The Great ReSynchronization
I hate it when good epics are marred when they can't get their timelines right - and I'm not even talking about stuff like Sliders or Star Trek which has funky time-travel screwing up dates and stuff. No, regular stuff like Nancy Drew - look, she solves 124,395,999 crimes a year? How else could you account for the number of cases she's solved while she was "an 18 year old strawberry blonde"? This timeline thing is not an uncommon problem.
Which is why I love it when fans try to get it right, and they DO get it right:
When the Prequel trilogy was released, beginning with The Phantom Menace in 1999, Lucasfilm made it clear that the film took place 32 years before the events of A New Hope, thus invalidating the idea that their dates were counting from Palpatine's rise to power (although coincidentally, the origin of the calendar was only 3 years before when he was elected Supreme Chancellor of the Republic).

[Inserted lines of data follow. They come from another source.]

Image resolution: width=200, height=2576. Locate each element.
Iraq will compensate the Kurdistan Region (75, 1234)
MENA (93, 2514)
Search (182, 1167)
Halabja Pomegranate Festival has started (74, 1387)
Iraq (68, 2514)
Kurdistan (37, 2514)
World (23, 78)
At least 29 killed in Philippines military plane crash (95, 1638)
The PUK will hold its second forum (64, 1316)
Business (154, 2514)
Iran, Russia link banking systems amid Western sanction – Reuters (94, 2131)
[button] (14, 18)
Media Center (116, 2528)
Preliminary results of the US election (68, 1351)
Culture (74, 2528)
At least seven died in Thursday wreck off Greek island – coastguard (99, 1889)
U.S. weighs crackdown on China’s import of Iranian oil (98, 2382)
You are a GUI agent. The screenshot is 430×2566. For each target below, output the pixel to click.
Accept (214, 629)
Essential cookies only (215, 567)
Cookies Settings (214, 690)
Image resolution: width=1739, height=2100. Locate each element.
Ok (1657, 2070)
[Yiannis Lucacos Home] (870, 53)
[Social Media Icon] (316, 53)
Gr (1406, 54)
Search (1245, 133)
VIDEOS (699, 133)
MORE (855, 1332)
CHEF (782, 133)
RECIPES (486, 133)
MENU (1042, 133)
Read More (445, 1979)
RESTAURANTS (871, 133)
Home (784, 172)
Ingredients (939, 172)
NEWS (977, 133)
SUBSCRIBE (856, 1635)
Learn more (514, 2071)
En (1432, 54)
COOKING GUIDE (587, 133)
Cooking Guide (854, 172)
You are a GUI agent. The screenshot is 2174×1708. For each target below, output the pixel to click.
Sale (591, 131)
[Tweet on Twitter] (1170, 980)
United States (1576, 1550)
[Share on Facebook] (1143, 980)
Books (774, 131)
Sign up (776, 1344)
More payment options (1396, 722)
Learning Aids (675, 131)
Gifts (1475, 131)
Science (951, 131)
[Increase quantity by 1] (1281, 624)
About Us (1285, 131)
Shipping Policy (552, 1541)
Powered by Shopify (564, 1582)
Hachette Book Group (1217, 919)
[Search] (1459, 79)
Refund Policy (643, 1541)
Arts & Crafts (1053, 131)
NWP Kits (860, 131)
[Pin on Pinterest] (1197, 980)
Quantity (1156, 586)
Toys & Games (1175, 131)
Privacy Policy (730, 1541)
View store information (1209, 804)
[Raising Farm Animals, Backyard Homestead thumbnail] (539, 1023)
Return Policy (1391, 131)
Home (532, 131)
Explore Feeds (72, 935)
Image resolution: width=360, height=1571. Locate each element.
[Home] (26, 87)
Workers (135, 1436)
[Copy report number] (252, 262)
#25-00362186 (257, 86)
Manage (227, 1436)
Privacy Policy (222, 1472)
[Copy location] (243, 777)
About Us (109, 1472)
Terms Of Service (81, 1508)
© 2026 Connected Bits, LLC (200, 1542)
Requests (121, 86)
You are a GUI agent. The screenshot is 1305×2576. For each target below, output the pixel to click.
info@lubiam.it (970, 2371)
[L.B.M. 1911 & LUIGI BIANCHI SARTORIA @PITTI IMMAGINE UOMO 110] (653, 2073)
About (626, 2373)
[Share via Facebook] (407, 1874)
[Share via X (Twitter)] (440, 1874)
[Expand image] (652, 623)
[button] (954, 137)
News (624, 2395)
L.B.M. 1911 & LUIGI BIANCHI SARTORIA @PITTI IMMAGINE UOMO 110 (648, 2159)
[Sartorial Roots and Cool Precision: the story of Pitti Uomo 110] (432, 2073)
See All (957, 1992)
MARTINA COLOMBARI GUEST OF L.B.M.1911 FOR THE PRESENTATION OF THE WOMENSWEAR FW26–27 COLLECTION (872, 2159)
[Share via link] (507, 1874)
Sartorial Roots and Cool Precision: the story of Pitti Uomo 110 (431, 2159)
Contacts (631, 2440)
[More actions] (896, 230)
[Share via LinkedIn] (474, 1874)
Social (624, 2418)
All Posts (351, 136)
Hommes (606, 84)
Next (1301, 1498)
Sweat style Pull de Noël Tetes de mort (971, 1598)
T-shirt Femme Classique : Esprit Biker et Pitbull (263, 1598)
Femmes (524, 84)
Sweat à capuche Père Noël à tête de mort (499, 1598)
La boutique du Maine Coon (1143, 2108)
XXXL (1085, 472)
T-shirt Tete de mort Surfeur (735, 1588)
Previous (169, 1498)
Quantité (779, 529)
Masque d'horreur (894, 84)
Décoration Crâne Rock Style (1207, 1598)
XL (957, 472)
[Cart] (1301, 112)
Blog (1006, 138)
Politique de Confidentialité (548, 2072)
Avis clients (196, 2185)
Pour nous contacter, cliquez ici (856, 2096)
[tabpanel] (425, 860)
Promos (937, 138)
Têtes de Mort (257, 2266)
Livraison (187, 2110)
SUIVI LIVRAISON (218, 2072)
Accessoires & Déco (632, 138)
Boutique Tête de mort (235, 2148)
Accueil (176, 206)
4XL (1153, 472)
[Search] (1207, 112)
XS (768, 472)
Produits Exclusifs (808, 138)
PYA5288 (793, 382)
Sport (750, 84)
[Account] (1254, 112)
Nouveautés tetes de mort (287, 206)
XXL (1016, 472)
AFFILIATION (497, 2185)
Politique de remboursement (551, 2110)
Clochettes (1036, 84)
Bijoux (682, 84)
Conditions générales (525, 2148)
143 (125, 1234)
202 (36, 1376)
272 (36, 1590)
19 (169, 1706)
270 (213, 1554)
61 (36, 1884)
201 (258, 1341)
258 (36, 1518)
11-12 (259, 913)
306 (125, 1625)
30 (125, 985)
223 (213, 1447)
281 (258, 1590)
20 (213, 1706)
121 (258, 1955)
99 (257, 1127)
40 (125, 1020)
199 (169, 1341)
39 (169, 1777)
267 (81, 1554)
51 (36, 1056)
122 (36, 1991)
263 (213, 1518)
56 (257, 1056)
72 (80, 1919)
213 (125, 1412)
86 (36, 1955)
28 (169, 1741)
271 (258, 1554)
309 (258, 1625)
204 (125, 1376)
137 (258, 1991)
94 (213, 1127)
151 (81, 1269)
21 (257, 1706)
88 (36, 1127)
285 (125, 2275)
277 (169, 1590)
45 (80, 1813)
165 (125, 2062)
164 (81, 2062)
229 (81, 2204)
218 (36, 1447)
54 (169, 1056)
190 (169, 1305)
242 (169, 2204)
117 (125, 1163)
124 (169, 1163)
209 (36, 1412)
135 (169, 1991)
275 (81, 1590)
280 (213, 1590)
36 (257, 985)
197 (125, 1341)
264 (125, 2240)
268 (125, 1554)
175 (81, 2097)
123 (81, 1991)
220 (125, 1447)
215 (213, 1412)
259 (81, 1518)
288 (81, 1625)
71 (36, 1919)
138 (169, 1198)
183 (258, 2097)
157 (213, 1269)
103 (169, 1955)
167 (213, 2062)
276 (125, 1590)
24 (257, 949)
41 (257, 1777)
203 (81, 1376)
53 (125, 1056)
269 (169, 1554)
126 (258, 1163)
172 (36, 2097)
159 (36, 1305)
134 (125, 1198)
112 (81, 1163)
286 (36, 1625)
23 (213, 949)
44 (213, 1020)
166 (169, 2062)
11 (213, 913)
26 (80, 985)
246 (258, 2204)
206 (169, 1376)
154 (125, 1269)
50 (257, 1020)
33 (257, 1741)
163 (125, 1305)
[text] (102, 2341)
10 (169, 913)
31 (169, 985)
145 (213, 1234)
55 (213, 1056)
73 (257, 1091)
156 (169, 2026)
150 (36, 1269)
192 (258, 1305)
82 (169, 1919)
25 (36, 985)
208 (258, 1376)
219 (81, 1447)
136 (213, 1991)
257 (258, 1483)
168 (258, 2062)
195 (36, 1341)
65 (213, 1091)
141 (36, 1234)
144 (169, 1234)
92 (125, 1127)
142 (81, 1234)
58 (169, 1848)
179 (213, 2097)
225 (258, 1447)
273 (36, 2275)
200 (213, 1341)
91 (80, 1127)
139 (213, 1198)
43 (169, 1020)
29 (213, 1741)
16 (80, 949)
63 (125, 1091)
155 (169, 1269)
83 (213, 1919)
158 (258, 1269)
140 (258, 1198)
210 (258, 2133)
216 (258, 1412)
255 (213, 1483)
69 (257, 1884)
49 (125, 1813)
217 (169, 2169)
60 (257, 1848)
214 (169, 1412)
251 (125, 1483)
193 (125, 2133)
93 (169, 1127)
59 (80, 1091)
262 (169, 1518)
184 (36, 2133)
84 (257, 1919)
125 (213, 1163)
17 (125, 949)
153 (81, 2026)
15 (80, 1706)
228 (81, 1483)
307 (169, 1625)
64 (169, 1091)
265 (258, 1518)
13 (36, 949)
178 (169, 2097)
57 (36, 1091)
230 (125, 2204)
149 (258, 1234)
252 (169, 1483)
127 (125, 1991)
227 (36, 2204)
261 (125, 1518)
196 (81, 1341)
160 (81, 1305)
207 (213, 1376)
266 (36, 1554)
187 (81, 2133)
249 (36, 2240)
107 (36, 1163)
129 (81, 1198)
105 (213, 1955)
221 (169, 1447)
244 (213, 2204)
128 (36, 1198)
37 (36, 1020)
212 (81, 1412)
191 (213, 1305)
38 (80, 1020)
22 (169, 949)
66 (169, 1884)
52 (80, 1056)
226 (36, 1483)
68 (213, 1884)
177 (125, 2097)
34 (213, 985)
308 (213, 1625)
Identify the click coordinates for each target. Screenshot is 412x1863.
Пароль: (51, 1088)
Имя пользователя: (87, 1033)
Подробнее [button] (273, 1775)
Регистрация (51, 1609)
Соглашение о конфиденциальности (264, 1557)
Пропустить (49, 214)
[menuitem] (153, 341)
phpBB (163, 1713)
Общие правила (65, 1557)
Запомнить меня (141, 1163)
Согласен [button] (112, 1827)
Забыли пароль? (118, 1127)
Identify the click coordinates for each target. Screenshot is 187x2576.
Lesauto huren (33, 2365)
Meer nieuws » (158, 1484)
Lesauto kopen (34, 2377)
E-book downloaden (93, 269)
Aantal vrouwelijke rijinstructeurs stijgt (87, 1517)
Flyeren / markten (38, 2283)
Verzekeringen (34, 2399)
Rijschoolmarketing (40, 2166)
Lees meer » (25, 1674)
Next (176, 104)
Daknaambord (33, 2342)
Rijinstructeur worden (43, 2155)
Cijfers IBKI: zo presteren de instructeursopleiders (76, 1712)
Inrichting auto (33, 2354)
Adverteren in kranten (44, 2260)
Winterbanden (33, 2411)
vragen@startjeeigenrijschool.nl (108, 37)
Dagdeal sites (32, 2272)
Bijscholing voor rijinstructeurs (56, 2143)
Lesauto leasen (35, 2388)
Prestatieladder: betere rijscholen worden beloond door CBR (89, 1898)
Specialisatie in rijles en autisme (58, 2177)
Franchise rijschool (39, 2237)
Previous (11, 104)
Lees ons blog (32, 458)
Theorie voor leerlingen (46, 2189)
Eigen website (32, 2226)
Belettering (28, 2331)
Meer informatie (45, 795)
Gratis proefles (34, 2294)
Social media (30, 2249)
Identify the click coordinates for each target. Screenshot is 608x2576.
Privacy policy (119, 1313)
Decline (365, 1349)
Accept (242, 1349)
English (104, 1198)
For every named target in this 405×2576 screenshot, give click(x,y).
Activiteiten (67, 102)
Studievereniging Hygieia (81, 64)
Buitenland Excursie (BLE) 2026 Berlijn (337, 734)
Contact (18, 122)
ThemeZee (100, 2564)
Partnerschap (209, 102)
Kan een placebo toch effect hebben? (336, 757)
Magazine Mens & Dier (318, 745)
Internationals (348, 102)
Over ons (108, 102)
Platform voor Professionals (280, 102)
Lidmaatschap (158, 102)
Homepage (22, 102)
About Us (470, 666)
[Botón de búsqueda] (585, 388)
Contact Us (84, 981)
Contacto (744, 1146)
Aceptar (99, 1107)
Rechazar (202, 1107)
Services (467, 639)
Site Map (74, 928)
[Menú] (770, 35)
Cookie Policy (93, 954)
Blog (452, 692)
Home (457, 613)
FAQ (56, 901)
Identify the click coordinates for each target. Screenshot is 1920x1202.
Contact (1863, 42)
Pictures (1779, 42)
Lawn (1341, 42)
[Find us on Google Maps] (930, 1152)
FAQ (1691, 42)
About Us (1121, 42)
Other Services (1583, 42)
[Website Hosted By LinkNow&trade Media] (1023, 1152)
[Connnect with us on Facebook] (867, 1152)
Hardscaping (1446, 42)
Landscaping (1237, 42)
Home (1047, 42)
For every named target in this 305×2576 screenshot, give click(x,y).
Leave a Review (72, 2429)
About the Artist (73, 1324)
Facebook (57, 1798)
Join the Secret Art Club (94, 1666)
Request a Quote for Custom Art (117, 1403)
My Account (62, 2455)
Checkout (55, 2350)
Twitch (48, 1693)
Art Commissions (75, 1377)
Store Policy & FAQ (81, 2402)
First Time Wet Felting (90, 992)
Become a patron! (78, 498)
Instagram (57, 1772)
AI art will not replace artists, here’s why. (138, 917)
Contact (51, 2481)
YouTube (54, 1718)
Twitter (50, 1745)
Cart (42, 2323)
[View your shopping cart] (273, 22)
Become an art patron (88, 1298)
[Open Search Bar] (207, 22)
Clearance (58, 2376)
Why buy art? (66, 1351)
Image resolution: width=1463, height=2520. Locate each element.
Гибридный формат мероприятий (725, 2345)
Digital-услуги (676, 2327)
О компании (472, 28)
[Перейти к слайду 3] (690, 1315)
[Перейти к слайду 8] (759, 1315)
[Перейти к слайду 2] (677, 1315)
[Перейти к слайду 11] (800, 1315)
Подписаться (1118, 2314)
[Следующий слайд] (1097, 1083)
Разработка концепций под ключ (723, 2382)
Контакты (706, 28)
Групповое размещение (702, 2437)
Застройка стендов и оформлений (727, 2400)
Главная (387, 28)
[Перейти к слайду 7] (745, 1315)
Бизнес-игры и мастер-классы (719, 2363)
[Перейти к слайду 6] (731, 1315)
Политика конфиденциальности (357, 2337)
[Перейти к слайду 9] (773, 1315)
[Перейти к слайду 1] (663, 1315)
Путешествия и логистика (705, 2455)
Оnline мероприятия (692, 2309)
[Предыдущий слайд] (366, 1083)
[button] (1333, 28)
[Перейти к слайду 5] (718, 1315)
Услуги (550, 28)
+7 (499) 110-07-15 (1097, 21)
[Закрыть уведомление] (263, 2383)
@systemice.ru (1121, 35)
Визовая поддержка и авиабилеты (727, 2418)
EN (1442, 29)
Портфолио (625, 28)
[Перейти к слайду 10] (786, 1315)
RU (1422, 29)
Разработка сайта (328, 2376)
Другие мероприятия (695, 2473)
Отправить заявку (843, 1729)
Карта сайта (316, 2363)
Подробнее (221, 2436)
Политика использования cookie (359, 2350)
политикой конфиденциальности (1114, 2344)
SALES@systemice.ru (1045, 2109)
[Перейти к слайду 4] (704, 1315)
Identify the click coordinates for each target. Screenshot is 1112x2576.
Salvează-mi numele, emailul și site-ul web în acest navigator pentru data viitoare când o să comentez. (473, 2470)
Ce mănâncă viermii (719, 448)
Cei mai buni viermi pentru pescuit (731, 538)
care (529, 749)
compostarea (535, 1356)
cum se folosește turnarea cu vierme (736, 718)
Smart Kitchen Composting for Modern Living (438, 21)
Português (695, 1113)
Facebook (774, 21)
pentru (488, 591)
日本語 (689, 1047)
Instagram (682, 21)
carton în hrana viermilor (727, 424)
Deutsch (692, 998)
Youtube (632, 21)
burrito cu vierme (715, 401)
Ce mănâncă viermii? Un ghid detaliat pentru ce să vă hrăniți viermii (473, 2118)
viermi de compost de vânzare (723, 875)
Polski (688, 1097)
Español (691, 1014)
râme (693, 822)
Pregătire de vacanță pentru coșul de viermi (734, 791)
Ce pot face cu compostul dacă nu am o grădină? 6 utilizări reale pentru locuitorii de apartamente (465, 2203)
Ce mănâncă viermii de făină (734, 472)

The Great Resynchronization was created as an explanation within the Star Wars setting to account for the earlier calendar references, without discounting them. The calendar created by the Great Resynchronization would last only 60 years (out of the roughly 25,000 years of recorded Galactic history), before the New Republic again reset the calendar in Galactic Year 60, this time placing the "Year 0" mark at the Battle of Yavin, which is the point in Star Wars history when fandom and Lucasfilm generally counts dates in real life, thus bringing the Dates in Star Wars used in the fiction and real life into the same scale. (I know, geeky.)